[Dataset records]

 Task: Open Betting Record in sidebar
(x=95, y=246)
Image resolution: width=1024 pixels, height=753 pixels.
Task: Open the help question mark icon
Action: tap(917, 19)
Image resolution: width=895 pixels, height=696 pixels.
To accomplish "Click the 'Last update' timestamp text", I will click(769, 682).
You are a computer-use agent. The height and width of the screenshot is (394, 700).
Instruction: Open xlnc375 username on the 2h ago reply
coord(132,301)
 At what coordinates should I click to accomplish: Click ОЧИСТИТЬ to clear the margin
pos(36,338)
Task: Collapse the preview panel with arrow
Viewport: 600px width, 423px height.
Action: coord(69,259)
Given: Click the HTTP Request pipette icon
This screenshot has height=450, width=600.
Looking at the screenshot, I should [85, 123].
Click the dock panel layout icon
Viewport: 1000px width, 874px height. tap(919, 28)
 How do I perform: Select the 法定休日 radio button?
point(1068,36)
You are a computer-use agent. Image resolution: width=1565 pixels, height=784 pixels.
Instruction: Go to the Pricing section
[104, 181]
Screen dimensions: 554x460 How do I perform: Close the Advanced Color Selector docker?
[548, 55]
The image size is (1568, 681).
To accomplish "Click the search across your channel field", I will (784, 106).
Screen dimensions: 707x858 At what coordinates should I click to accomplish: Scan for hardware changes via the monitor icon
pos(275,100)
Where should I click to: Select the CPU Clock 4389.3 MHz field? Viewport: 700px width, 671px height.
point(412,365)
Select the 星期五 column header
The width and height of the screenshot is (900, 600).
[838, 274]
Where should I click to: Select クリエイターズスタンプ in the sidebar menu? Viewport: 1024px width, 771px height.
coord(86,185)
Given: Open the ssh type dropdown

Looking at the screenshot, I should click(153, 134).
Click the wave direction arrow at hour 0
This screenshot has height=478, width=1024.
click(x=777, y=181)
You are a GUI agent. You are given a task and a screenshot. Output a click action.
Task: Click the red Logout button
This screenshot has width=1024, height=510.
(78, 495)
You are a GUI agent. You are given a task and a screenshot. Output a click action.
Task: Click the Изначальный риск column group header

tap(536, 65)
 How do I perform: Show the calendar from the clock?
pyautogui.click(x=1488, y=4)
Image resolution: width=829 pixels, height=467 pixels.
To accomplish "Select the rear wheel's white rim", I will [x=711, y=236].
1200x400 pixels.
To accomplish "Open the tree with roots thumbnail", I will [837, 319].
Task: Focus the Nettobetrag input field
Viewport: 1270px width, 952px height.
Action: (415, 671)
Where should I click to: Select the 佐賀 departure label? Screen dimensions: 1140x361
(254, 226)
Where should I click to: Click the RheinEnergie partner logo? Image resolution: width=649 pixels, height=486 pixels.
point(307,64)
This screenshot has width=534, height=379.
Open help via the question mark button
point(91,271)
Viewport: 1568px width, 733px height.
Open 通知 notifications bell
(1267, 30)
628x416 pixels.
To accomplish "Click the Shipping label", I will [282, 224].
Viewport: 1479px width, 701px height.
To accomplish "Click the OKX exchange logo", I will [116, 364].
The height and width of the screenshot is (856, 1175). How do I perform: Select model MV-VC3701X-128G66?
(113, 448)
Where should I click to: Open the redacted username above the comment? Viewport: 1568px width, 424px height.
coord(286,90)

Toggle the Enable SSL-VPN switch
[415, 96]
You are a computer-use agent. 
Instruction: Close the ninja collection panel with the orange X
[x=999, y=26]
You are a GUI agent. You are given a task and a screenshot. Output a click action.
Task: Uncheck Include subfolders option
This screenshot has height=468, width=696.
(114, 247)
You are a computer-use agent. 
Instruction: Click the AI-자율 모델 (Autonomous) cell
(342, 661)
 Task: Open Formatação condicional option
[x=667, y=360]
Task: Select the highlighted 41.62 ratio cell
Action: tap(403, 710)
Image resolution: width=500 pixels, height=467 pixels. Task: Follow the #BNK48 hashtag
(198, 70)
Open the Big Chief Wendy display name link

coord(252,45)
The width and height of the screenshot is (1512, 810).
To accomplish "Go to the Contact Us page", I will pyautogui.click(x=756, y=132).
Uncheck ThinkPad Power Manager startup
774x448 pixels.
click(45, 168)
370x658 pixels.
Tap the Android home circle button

■ **What to work on**
Write out every record exactly as it appears above.

■ **Solution to this task**
 Task: Open Betting Record in sidebar
(x=95, y=246)
Image resolution: width=1024 pixels, height=753 pixels.
Task: Open the help question mark icon
Action: tap(917, 19)
Image resolution: width=895 pixels, height=696 pixels.
To accomplish "Click the 'Last update' timestamp text", I will click(769, 682).
You are a computer-use agent. The height and width of the screenshot is (394, 700).
Instruction: Open xlnc375 username on the 2h ago reply
coord(132,301)
 At what coordinates should I click to accomplish: Click ОЧИСТИТЬ to clear the margin
pos(36,338)
Task: Collapse the preview panel with arrow
Viewport: 600px width, 423px height.
Action: coord(69,259)
Given: Click the HTTP Request pipette icon
This screenshot has height=450, width=600.
Looking at the screenshot, I should [85, 123].
Click the dock panel layout icon
Viewport: 1000px width, 874px height. tap(919, 28)
 How do I perform: Select the 法定休日 radio button?
point(1068,36)
You are a computer-use agent. Image resolution: width=1565 pixels, height=784 pixels.
Instruction: Go to the Pricing section
[104, 181]
Screen dimensions: 554x460 How do I perform: Close the Advanced Color Selector docker?
[548, 55]
The image size is (1568, 681).
To accomplish "Click the search across your channel field", I will (784, 106).
Screen dimensions: 707x858 At what coordinates should I click to accomplish: Scan for hardware changes via the monitor icon
pos(275,100)
Where should I click to: Select the CPU Clock 4389.3 MHz field? Viewport: 700px width, 671px height.
point(412,365)
Select the 星期五 column header
The width and height of the screenshot is (900, 600).
[838, 274]
Where should I click to: Select クリエイターズスタンプ in the sidebar menu? Viewport: 1024px width, 771px height.
coord(86,185)
Given: Open the ssh type dropdown

Looking at the screenshot, I should click(153, 134).
Click the wave direction arrow at hour 0
This screenshot has height=478, width=1024.
click(x=777, y=181)
You are a GUI agent. You are given a task and a screenshot. Output a click action.
Task: Click the red Logout button
This screenshot has width=1024, height=510.
(78, 495)
You are a GUI agent. You are given a task and a screenshot. Output a click action.
Task: Click the Изначальный риск column group header

tap(536, 65)
 How do I perform: Show the calendar from the clock?
pyautogui.click(x=1488, y=4)
Image resolution: width=829 pixels, height=467 pixels.
To accomplish "Select the rear wheel's white rim", I will [x=711, y=236].
1200x400 pixels.
To accomplish "Open the tree with roots thumbnail", I will [837, 319].
Task: Focus the Nettobetrag input field
Viewport: 1270px width, 952px height.
Action: (415, 671)
Where should I click to: Select the 佐賀 departure label? Screen dimensions: 1140x361
(254, 226)
Where should I click to: Click the RheinEnergie partner logo? Image resolution: width=649 pixels, height=486 pixels.
point(307,64)
This screenshot has width=534, height=379.
Open help via the question mark button
point(91,271)
Viewport: 1568px width, 733px height.
Open 通知 notifications bell
(1267, 30)
628x416 pixels.
To accomplish "Click the Shipping label", I will [282, 224].
Viewport: 1479px width, 701px height.
To accomplish "Click the OKX exchange logo", I will [116, 364].
The height and width of the screenshot is (856, 1175). How do I perform: Select model MV-VC3701X-128G66?
(113, 448)
Where should I click to: Open the redacted username above the comment? Viewport: 1568px width, 424px height.
coord(286,90)

Toggle the Enable SSL-VPN switch
[415, 96]
You are a computer-use agent. 
Instruction: Close the ninja collection panel with the orange X
[x=999, y=26]
You are a GUI agent. You are given a task and a screenshot. Output a click action.
Task: Uncheck Include subfolders option
This screenshot has height=468, width=696.
(114, 247)
You are a computer-use agent. 
Instruction: Click the AI-자율 모델 (Autonomous) cell
(342, 661)
 Task: Open Formatação condicional option
[x=667, y=360]
Task: Select the highlighted 41.62 ratio cell
Action: tap(403, 710)
Image resolution: width=500 pixels, height=467 pixels. Task: Follow the #BNK48 hashtag
(198, 70)
Open the Big Chief Wendy display name link

coord(252,45)
The width and height of the screenshot is (1512, 810).
To accomplish "Go to the Contact Us page", I will pyautogui.click(x=756, y=132).
Uncheck ThinkPad Power Manager startup
774x448 pixels.
click(45, 168)
370x658 pixels.
Tap the Android home circle button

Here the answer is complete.